— Short problem —
Rewrite the records, starting at the line containing "1270x952 pixels." and ending at the end of the records, with "filter chip" changed to "filter button" and everything else kept the same. Leave the pictures out of your answer.

— Extracted entries —
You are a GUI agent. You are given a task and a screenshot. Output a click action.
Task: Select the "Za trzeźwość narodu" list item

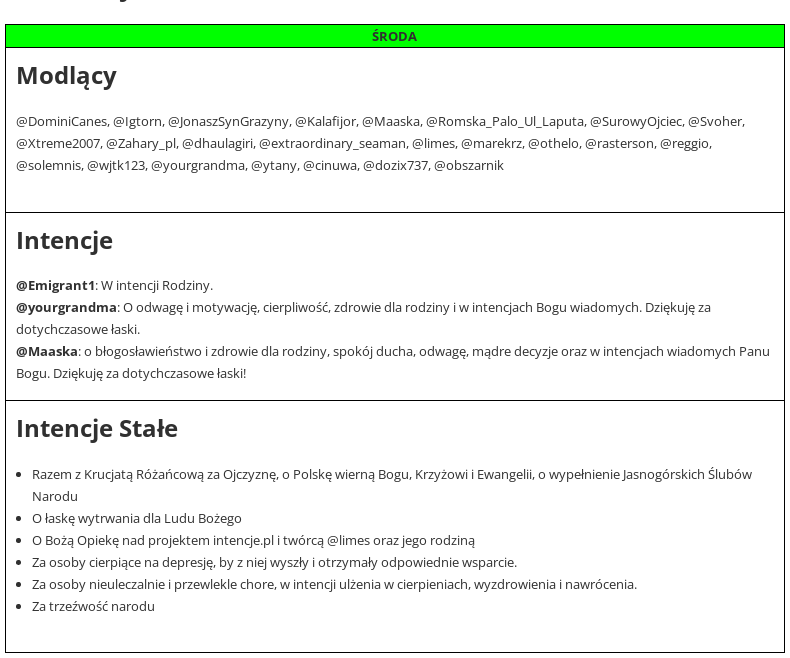(x=93, y=607)
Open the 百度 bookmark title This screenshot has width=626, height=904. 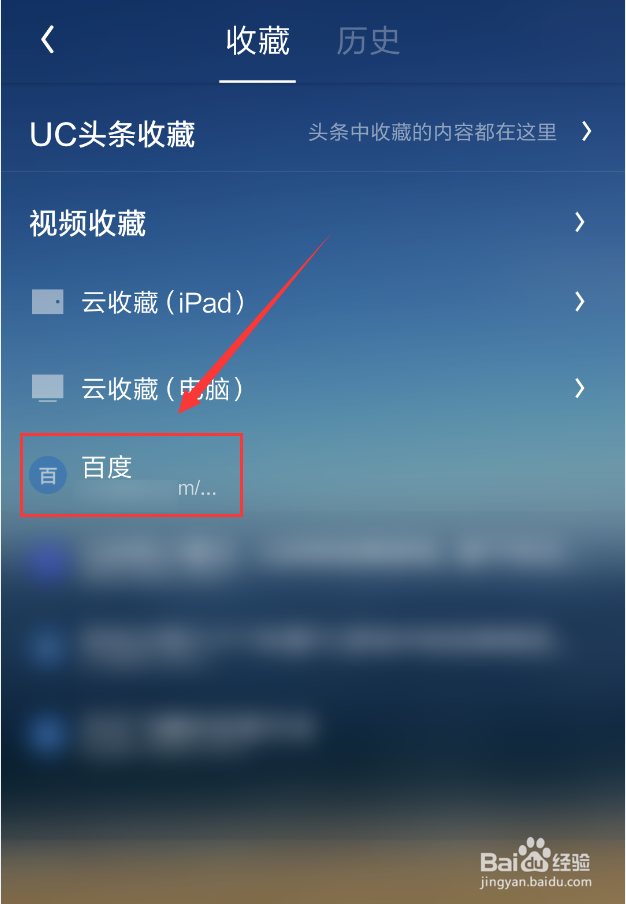coord(107,467)
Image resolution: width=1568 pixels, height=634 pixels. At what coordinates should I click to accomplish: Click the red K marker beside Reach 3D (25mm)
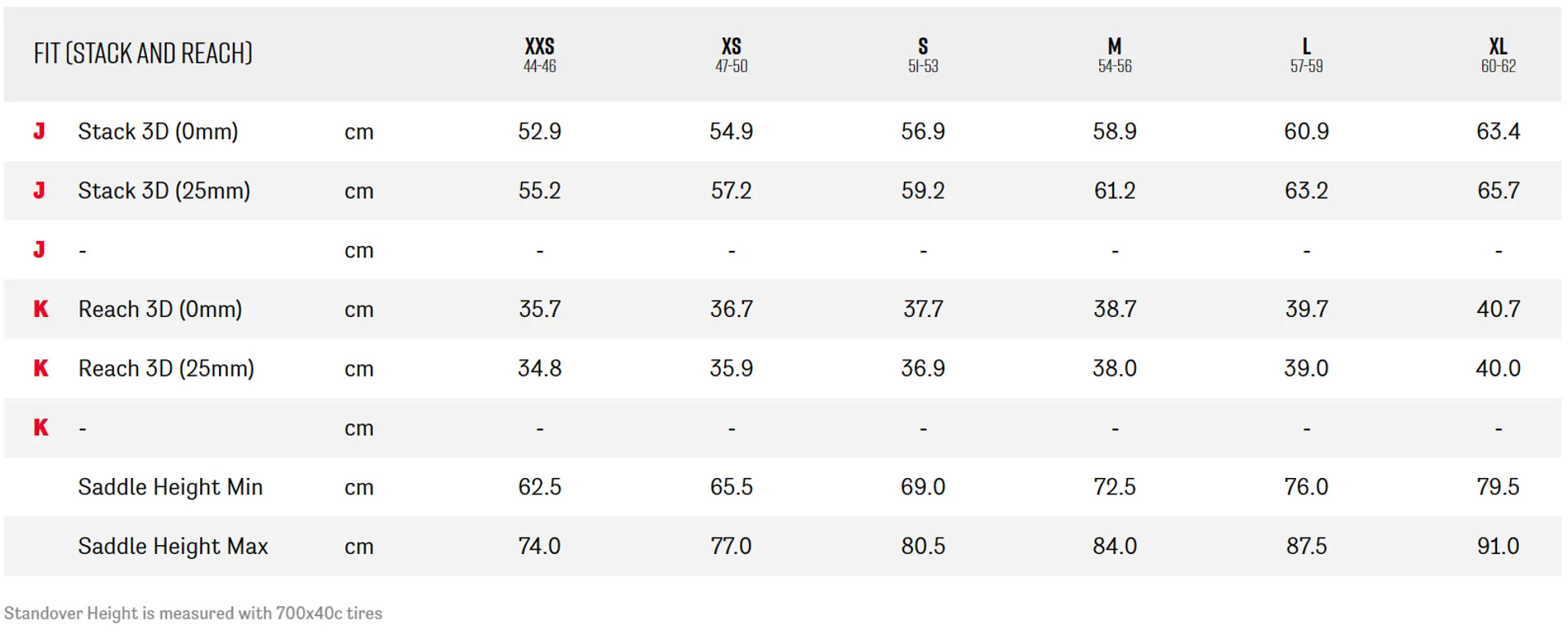pos(41,368)
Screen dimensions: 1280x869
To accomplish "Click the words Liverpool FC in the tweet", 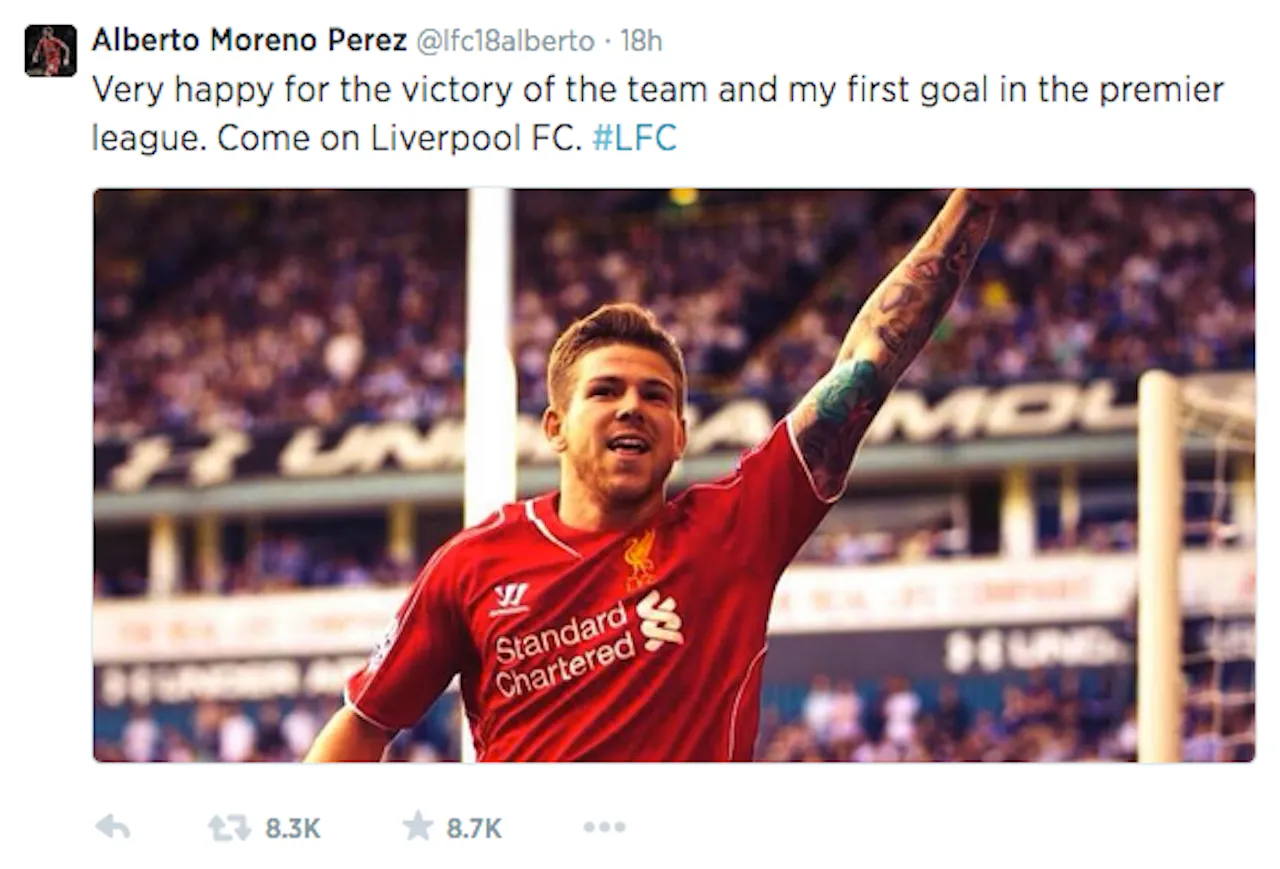I will point(475,137).
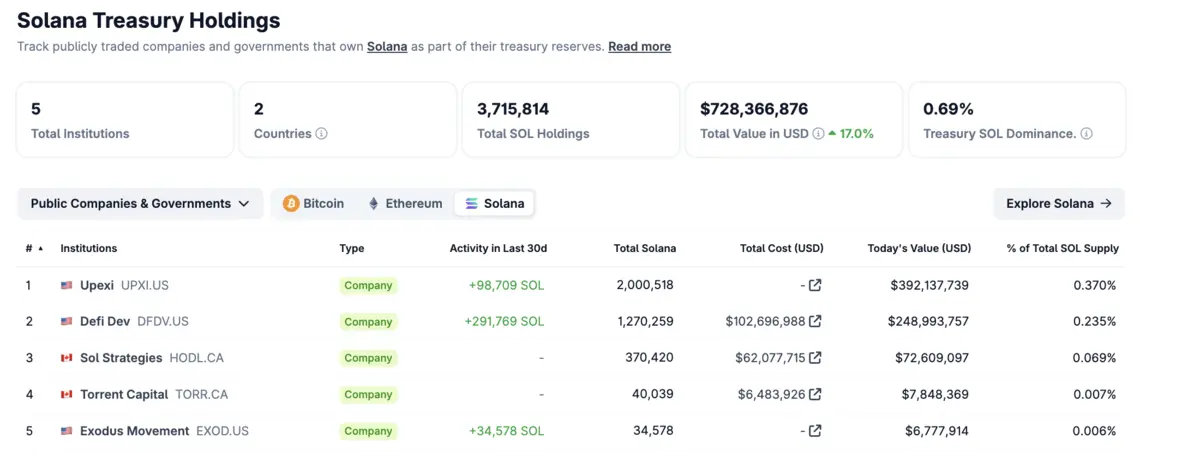Open external link icon beside $6,483,926
Viewport: 1200px width, 468px height.
815,394
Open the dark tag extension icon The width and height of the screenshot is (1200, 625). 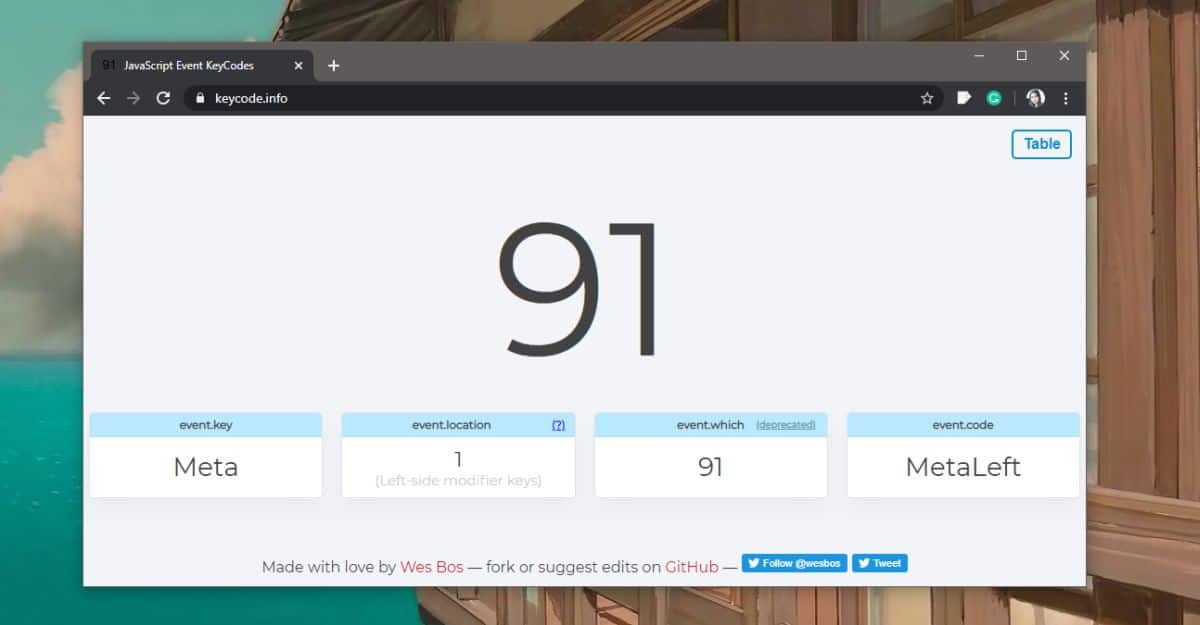pyautogui.click(x=964, y=98)
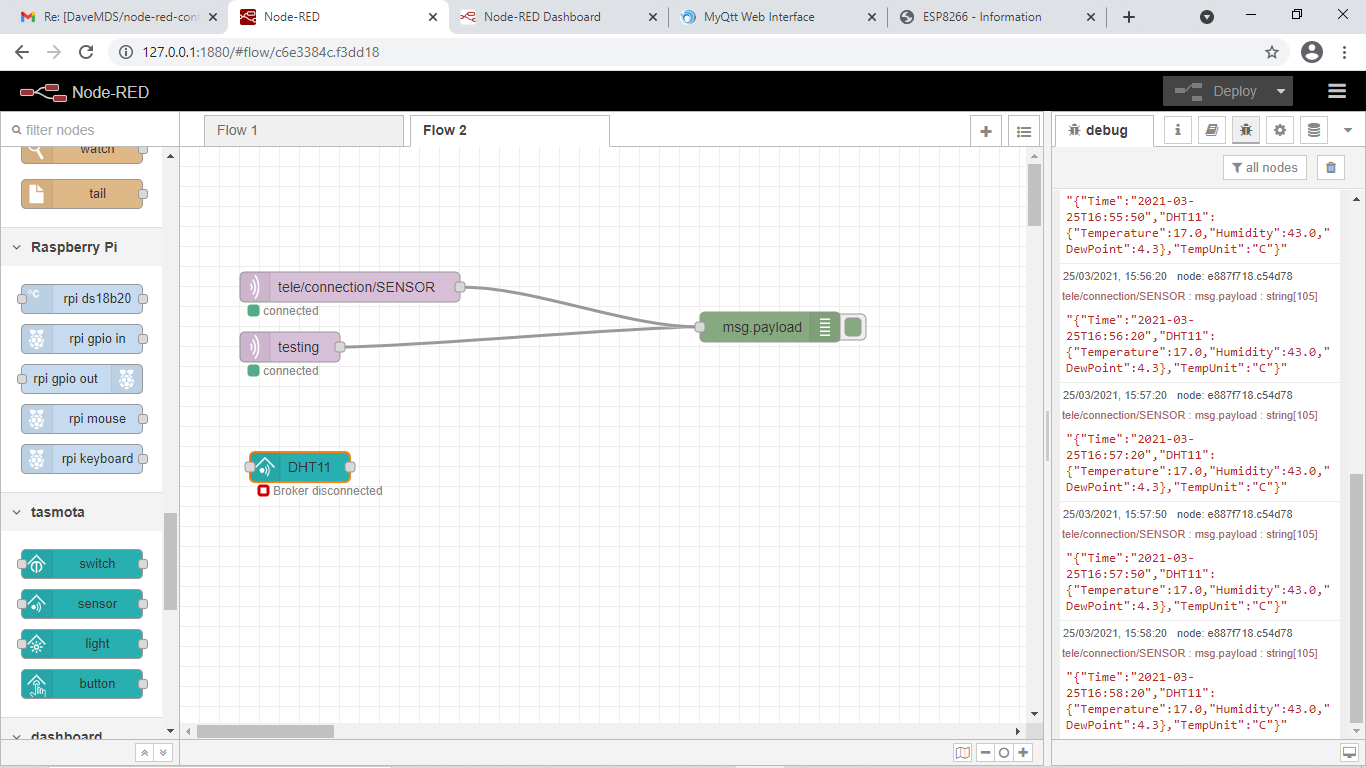The image size is (1366, 768).
Task: Zoom in using the plus icon
Action: [x=1021, y=752]
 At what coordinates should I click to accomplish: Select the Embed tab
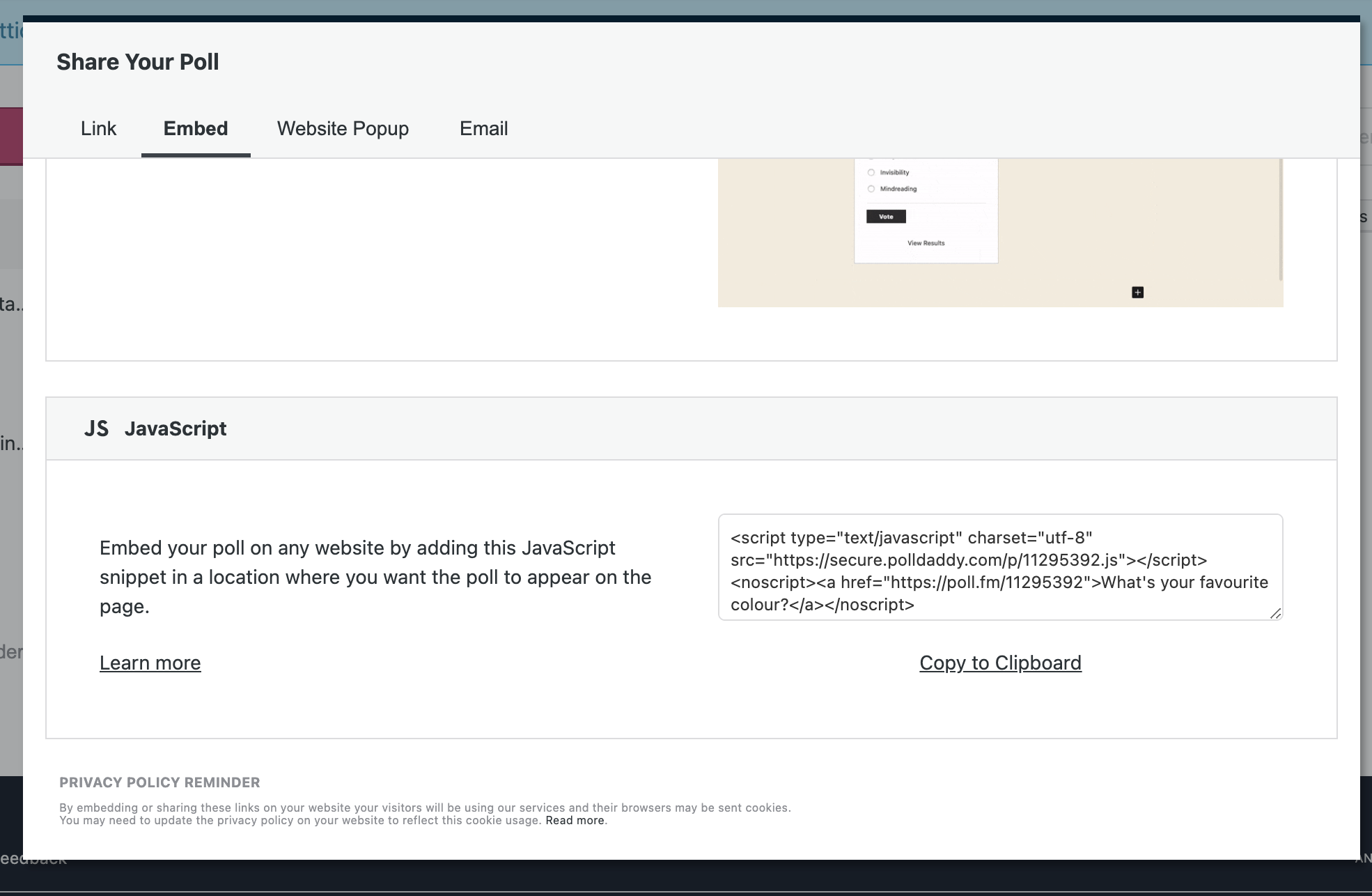click(195, 128)
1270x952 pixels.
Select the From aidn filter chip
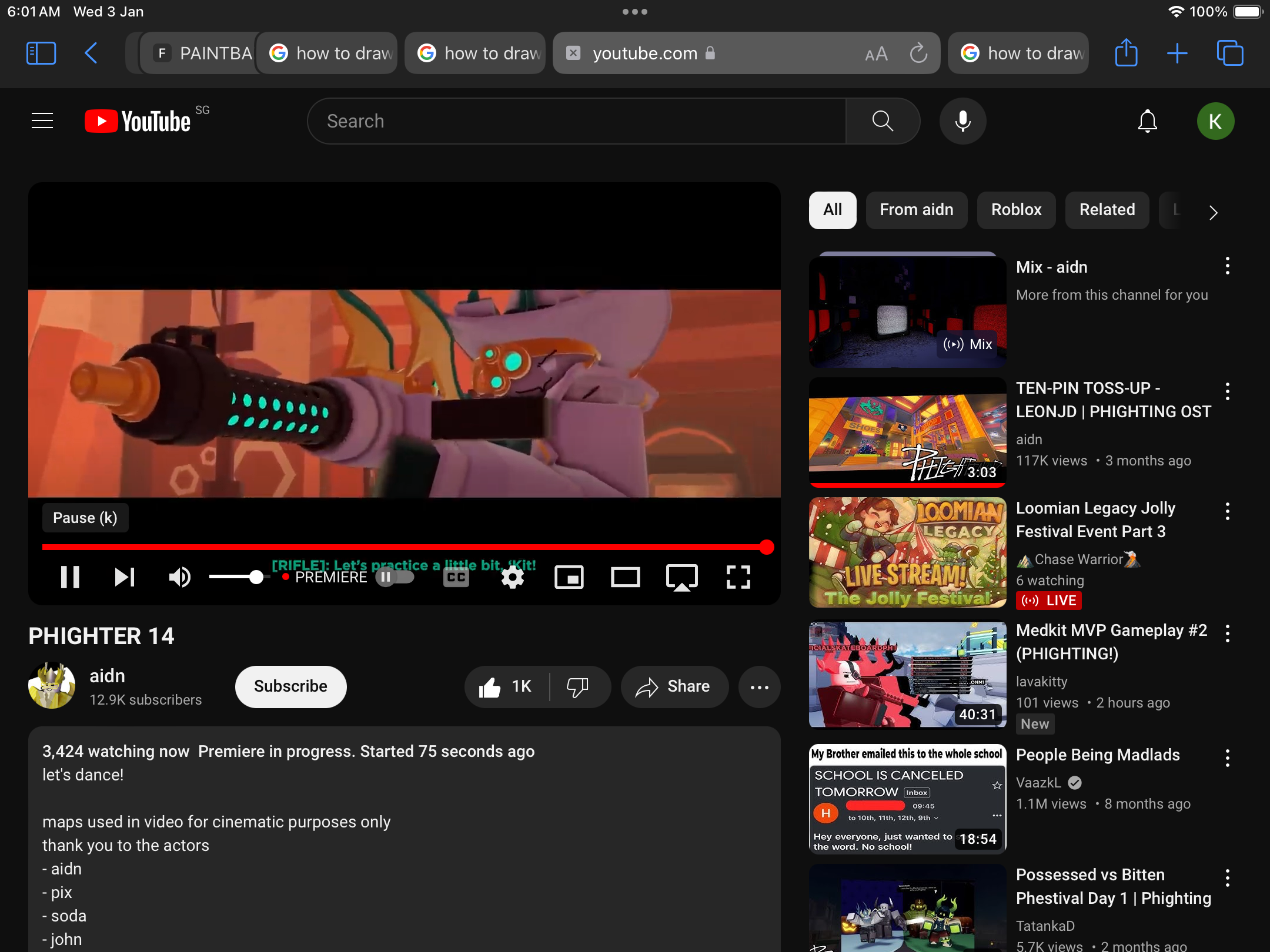click(x=916, y=210)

— Expected output —
1270x952 pixels.
Select the From aidn filter button
click(x=916, y=210)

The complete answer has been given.